The Caller-Blind Trap
The first version of splitByByteSize returned just T[][]. Oversized
docs were skipped with a Sentry warning and continue. The caller
(bulkUpsertBlocks) had no signal — the doc was lost from Typesense
without surfacing in processor logs, and Bulk upserted N/M blocks printed M = blockIds.length even when some docs were dropped, hiding
the discrepancy.
PR #858’s proactive review flagged it (F-T-3). The return shape evolved to:
export interface SplitByByteSizeResult<T> {
groups: T[][];
skippedIds: string[];
} Caller pattern:
const { groups, skippedIds } = splitByByteSize(docs);
for (const group of groups) {
await import(group, { action: "upsert" });
}
if (skippedIds.length > 0) {
this.logger.warn(
`Bulk upsert dropped ${skippedIds.length} oversize block doc(s) ` +
`user=${userId} calendar=${calendarId} blockIds=[${skippedIds.join(",")}]`
);
}
this.logger.debug(
`Bulk upserted ${rows.length - skippedIds.length}/${blockIds.length} blocks ...`
); The per-doc Sentry breadcrumb is retained for deep observability;
processor-level tail-warning gives operators a single log line per batch
with full (userId, calendarId, skippedBlockIds) context the util can’t
see. The Bulk upserted debug log subtracts skipped count so the ratio is
honest.
The Generalizable Lesson
Any utility that silently drops items must surface what was dropped. There are three reasonable shapes:
| Option | When |
|---|---|
| Throw | Caller can’t reasonably continue without all items |
| Truncate | Each item has a “shortened but valid” form |
| Drop + report | Items are independent; partial completion is acceptable; caller decides recovery |
splitByByteSize uses option 3 because (a) blocks are independent —
dropping one shouldn’t block the other 199, and (b) truncating note text
would corrupt search behavior. The return tuple is what makes option 3
honest — without it, the choice degenerates into “silently lose data.”
When to Use
- Count-based: uniform-shape collections — contacts, user accounts, reference codes, anything with bounded fixed-size fields.

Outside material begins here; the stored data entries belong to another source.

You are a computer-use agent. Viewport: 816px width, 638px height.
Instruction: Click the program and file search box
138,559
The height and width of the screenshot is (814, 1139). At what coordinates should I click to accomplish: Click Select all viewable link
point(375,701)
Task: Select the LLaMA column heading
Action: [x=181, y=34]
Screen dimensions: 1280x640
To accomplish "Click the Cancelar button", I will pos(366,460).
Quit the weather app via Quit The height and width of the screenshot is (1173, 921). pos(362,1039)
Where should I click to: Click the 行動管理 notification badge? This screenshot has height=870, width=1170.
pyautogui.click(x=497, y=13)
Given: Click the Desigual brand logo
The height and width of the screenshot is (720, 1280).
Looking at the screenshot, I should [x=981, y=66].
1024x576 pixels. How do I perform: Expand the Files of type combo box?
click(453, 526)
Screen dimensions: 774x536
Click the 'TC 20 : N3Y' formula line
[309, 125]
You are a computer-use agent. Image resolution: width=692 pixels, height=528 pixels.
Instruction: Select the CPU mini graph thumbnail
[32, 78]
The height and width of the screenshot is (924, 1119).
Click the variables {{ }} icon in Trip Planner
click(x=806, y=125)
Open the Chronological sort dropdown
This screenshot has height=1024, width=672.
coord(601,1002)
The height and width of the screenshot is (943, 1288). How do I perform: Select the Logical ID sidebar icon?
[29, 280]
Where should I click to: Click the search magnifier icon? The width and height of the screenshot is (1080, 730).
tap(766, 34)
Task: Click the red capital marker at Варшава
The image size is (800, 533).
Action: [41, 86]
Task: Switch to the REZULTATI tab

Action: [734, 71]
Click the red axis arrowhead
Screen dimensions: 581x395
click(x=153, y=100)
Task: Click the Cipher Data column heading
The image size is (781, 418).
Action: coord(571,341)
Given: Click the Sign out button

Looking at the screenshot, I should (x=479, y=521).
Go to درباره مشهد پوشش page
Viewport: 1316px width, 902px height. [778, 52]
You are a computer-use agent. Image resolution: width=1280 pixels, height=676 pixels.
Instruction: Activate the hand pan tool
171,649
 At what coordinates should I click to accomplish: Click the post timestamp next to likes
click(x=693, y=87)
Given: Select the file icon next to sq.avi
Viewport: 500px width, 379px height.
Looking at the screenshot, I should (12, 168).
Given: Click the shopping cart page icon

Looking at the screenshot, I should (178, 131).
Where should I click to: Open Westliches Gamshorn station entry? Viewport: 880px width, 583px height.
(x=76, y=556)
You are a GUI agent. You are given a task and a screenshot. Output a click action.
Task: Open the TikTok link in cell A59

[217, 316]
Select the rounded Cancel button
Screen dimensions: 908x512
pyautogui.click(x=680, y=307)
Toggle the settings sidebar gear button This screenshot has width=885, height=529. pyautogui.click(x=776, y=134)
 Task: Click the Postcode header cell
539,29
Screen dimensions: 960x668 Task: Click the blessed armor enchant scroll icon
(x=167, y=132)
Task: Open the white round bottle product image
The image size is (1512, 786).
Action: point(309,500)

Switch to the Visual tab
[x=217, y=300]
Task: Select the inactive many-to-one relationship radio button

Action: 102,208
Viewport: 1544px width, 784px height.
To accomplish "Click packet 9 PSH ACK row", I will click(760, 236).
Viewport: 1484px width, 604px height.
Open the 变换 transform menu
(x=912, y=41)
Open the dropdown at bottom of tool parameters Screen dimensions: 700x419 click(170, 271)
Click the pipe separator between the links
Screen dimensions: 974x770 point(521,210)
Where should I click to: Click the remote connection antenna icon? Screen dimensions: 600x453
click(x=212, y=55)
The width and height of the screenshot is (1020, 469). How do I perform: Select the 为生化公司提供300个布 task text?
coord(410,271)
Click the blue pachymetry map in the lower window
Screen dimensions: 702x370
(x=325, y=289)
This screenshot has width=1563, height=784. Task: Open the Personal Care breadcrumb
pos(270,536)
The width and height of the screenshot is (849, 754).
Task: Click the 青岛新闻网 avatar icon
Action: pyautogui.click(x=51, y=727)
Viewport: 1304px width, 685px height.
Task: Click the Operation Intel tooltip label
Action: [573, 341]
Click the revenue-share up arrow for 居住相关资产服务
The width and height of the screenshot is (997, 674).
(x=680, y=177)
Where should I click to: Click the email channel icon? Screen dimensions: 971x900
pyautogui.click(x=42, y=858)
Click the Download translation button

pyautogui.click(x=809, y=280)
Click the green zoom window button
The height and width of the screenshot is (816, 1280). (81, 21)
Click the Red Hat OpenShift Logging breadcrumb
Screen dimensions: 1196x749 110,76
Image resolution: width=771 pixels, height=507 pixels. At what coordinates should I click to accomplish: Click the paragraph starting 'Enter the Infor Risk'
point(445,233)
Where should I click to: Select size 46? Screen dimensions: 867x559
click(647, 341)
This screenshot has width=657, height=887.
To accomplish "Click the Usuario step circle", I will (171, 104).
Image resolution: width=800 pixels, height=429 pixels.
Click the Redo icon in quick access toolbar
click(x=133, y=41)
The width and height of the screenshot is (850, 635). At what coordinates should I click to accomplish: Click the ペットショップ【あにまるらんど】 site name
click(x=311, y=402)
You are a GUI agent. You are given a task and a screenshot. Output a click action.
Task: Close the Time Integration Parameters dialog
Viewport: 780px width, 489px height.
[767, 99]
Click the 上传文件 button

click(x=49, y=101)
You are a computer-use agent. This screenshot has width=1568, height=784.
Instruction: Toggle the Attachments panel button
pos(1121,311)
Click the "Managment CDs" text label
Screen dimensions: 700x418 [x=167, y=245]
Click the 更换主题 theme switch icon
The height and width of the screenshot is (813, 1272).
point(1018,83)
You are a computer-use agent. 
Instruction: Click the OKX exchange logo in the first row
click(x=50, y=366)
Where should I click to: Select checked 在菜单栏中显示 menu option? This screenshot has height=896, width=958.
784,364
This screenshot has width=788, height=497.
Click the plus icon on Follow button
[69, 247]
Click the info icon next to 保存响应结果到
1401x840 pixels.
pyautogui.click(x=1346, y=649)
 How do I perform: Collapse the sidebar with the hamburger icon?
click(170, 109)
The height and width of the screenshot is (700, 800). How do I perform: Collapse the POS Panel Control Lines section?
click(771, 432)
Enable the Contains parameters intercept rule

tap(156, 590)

- Byte-aware (with count cap): any collection with free-text — notes, descriptions, blog posts, comments, support tickets, audit log entries with payload field.
When NOT to Use
- Skip both and use individual
documents().upsertper doc when the volume is naturally small (< 50 docsper operation) — chunking adds complexity for no throughput win at low volume. - Skip byte-aware splitting if the only “large” field is bounded server-side (e.g., max-length validator at write time). Count-based with a generous cap is simpler and fits.
Takeaway
The strategy choice depends on whether your worst-case document is bounded. If schema guarantees a small upper bound, count-based wins on simplicity. If any field is user-generated free text, byte-aware is the only safe choice — and the moment you skip a doc, surface it back to the caller so the loss isn’t silent.